Although the Computer Fraud and Abuse Act (CFAA) is primarily a criminal statute designed to combat hacking, it allows an employer to bring a civil action against an employee who accesses the employer’s computers “without authorization” or in a manner that “exceeds authorized access.” Employers often bring claims under the CFAA in the “disloyal employee scenario” when an employee (typically, an employee who has accepted employment with a competitor) downloads or emails to himself confidential information for the benefit of a competitor.

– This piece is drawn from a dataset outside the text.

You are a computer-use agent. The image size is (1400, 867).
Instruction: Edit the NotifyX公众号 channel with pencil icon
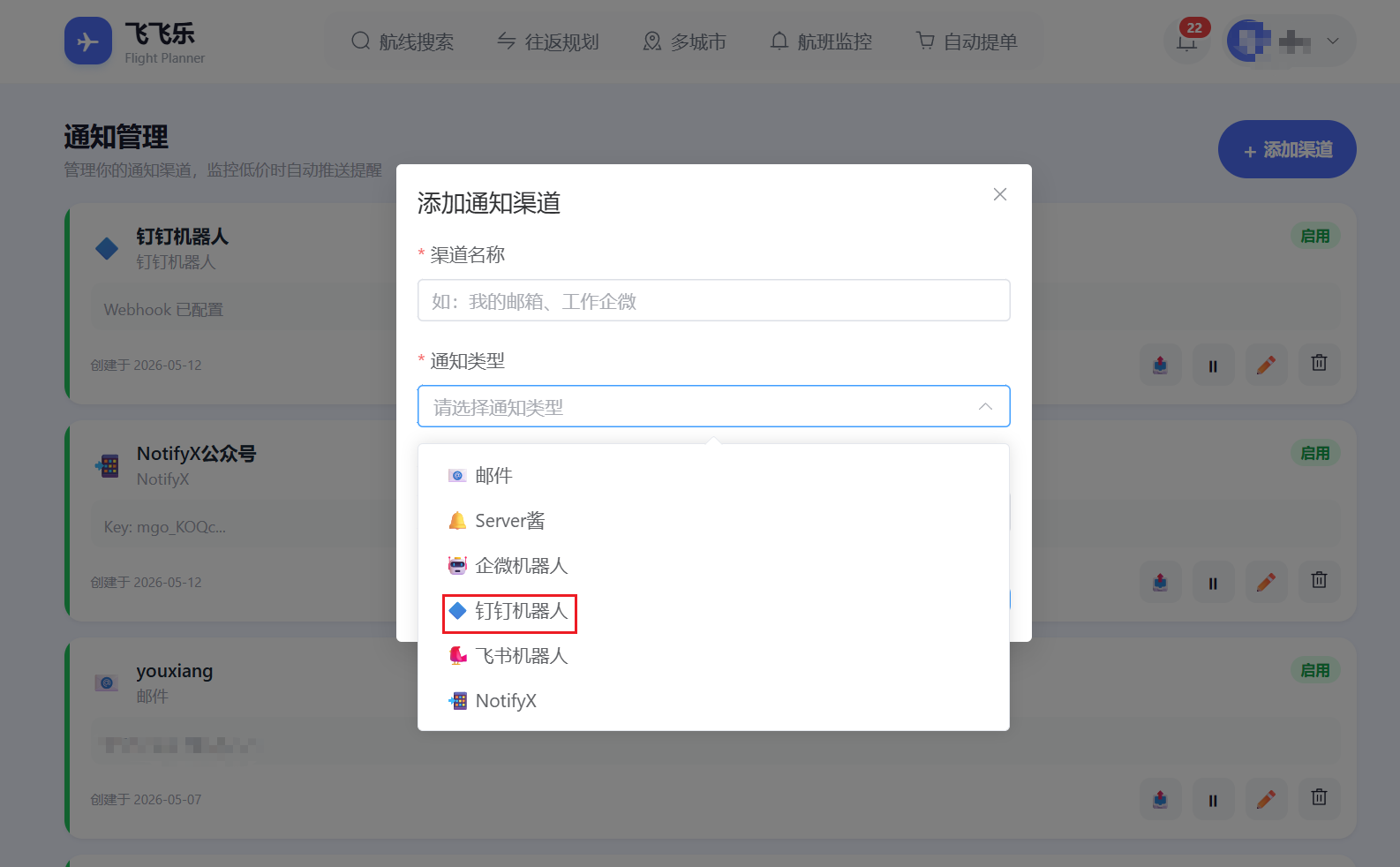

In WEC Carolina Energy Solutions LLC v. Miller, the Fourth Circuit Court of Appeals confronted such a situation. According to the complaint, shortly before the former employee resigned from his position as project director for WEC, he downloaded to his personal computer and emailed to himself WEC’s “proprietary information.” The former employee then used WEC’s information to make a presentation to a potential WEC customer on behalf of WEC’s competitor. Although WEC had authorized the former employee’s access to the company’s intranet and computer servers, WEC’s policies prohibited using that information without authorization or downloading it to a personal computer. After the customer awarded two projects to the competitor (allegedly as a result of the former employee’s actions), WEC sued the former employee under the CFAA, claiming that he violated the Act because, under WEC’s policies, he was not permitted to download WEC’s proprietary information to a personal computer. By doing so, WEC argued, the former employee breached his fiduciary duties to WEC and through that breach he either (1) lost all authorization to access the confidential information; or (2) exceeded his authorization.

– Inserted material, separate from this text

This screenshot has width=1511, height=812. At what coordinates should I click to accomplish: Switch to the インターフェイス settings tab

The district court dismissed the CFAA claim, reasoning that WEC’s policies regulated use of information, not access to that information. Thus, even if the former employee’s purpose in accessing the information was contrary to WEC’s policies regulating use, it would not establish a violation of WEC’s policies relevant to access and, consequently, would not support liability under the CFAA.
The Fourth Circuit affirmed. The court noted that there is a line of cases following International Airport Ctrs., LLC v. Citrin, 440 F.3d 418 (7th Cir. 2006) and embracing a cessation-of-agency theory. Under that school of thought, an employee is deemed to act “without authorization” or in a manner that “exceeds authorized access” whenever he uses the employer’s computer to misappropriate the employer’s confidential information or facilitate another breach of the duty of loyalty. Breach of the duty of loyalty, under this analysis, immediately terminates the agency relationship and with it any authority to access the employer’s computers.
The Fourth Circuit, however, rejected the cessation-of-agency theory, reasoning that the plain meaning of the terms “without authorization” or “exceeds authorized access” does not encompass a scenario where the employer allows the employee access to data, and the employee then uses that information improperly. Instead, held the Fourth Circuit, the terms “without authorization” or “exceeds authorized access” apply “only when an individual accesses a computer without permission or obtains or alters information on a computer beyond that which he is authorized to access.” Unlike some other opinions that have interpreted the CFAA narrowly, WEC Carolina Energy Solutions makes clear that a disloyal employee’s violation of a computer use policy, no matter how outrageous, will not support a CFAA claim if the employee has authorization to access the data at the time he retrieves or downloads it.
The lesson for employers is twofold. First, an employer who wishes to retain the ability to bring a CFAA claim in the disloyal employee context must deny access to its trade secrets in the first place, or withdraw that authorization before the employee accesses the data. Even under the restrictive analysis of WEC Carolina Energy Solutions, an employee who uses a computer to steal the employer’s off-limits data may still be prosecuted under the CFAA. Second, in the more typical disloyal employee situation, where the employee downloads information to which he was permitted access and then misuses that data to benefit a competitor, the employer will not have recourse to a CFAA claim and should focus on state-law claims. The latter lesson applies, for now, only in the Fourth and Ninth Circuits, but WEC Carolina Energy Solutions is likely part of a trend that other courts will follow.